*What the task requires:* Copy out the entries below, putting "Select" in place of "Click" and changing nothing else. Leave the pictures out of your copy.

--- START OF Information given ---

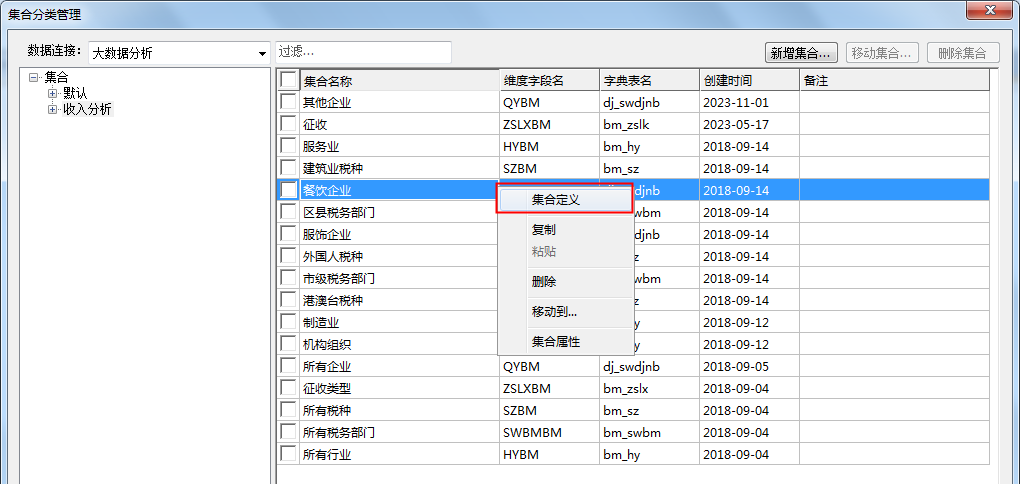Expand the 默认 tree node
Viewport: 1020px width, 484px height.
point(53,93)
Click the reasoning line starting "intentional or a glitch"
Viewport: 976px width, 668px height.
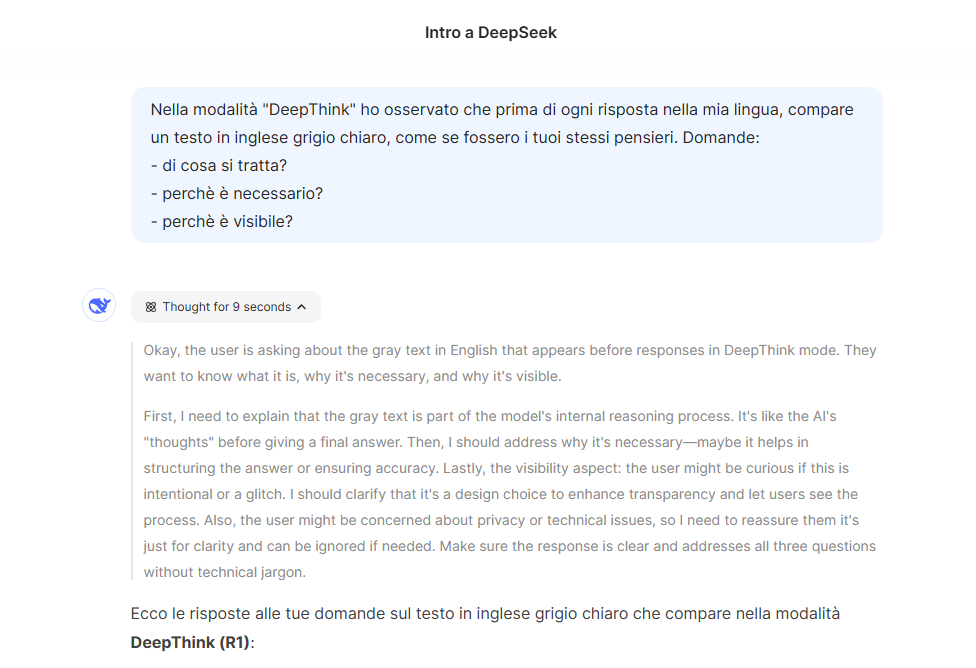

--- END OF Information given ---

*Written reply:*
Expand the 默认 tree node
Viewport: 1020px width, 484px height.
point(53,93)
Select the reasoning line starting "intentional or a glitch"
Viewport: 976px width, 668px height.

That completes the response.